» Input
····················

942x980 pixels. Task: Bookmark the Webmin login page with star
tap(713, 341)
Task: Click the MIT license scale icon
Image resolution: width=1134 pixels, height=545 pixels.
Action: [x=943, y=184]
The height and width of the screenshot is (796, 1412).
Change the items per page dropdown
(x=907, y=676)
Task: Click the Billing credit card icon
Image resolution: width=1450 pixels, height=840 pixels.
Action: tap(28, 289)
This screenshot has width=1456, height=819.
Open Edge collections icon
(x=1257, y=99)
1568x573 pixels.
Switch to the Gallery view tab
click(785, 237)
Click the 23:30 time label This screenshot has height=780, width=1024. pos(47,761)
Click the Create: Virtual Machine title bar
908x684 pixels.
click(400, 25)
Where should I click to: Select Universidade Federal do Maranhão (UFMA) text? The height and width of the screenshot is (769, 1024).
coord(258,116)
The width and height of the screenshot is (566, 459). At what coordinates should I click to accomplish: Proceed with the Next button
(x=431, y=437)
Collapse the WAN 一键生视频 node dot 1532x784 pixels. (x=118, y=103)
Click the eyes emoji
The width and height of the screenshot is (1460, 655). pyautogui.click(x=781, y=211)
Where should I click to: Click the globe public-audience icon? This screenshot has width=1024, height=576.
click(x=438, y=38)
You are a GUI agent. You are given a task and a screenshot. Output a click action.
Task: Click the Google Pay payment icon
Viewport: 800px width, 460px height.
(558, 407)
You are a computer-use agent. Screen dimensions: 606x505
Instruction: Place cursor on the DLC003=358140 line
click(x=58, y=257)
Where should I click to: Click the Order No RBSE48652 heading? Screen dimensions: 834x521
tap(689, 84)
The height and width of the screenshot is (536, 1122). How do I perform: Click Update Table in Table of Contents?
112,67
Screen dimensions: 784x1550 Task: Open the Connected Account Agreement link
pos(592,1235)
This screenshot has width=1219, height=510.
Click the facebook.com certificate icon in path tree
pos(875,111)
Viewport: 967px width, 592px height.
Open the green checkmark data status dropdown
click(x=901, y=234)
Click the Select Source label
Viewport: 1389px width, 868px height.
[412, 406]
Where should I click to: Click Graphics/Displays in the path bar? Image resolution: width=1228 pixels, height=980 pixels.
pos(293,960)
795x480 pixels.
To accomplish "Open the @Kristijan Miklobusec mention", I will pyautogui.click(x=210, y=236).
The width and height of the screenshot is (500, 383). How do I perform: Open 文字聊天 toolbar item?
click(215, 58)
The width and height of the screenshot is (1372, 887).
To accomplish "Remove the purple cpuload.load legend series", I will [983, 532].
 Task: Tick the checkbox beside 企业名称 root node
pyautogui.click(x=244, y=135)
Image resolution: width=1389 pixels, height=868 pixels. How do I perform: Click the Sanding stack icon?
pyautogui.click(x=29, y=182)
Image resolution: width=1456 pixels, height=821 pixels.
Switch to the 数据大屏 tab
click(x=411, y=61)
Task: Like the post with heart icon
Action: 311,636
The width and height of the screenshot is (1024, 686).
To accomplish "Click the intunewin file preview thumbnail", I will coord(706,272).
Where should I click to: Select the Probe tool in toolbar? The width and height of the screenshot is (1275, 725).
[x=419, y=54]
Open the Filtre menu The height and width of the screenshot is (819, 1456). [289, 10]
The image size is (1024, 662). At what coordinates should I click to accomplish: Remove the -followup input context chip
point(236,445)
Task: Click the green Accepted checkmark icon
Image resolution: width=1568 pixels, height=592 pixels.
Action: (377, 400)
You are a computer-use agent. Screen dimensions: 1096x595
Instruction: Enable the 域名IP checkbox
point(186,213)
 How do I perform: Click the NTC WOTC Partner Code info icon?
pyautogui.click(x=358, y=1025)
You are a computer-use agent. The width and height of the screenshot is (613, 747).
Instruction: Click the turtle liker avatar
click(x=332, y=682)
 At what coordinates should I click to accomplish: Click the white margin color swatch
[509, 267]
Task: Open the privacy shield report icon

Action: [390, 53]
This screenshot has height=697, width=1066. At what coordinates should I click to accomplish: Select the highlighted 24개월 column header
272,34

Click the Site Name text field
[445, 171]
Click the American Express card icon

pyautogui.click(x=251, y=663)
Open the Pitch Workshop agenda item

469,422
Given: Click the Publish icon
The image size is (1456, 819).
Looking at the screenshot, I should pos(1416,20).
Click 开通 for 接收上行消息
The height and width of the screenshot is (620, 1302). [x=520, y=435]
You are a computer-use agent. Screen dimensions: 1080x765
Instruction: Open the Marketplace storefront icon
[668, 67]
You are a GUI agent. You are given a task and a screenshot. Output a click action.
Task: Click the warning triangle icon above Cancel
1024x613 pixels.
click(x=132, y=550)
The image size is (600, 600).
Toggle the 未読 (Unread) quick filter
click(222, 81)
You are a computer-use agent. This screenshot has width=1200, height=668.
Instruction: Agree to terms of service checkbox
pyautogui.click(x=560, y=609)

····················

» What the exercise asks
Copy the listing from its first line through the line containing "(x=431, y=437)", including that line, with no changes.

» Correct output
942x980 pixels. Task: Bookmark the Webmin login page with star
tap(713, 341)
Task: Click the MIT license scale icon
Image resolution: width=1134 pixels, height=545 pixels.
Action: [x=943, y=184]
The height and width of the screenshot is (796, 1412).
Change the items per page dropdown
(x=907, y=676)
Task: Click the Billing credit card icon
Image resolution: width=1450 pixels, height=840 pixels.
Action: tap(28, 289)
This screenshot has width=1456, height=819.
Open Edge collections icon
(x=1257, y=99)
1568x573 pixels.
Switch to the Gallery view tab
click(785, 237)
Click the 23:30 time label This screenshot has height=780, width=1024. pos(47,761)
Click the Create: Virtual Machine title bar
908x684 pixels.
click(400, 25)
Where should I click to: Select Universidade Federal do Maranhão (UFMA) text? The height and width of the screenshot is (769, 1024).
coord(258,116)
The width and height of the screenshot is (566, 459). At what coordinates should I click to accomplish: Proceed with the Next button
(x=431, y=437)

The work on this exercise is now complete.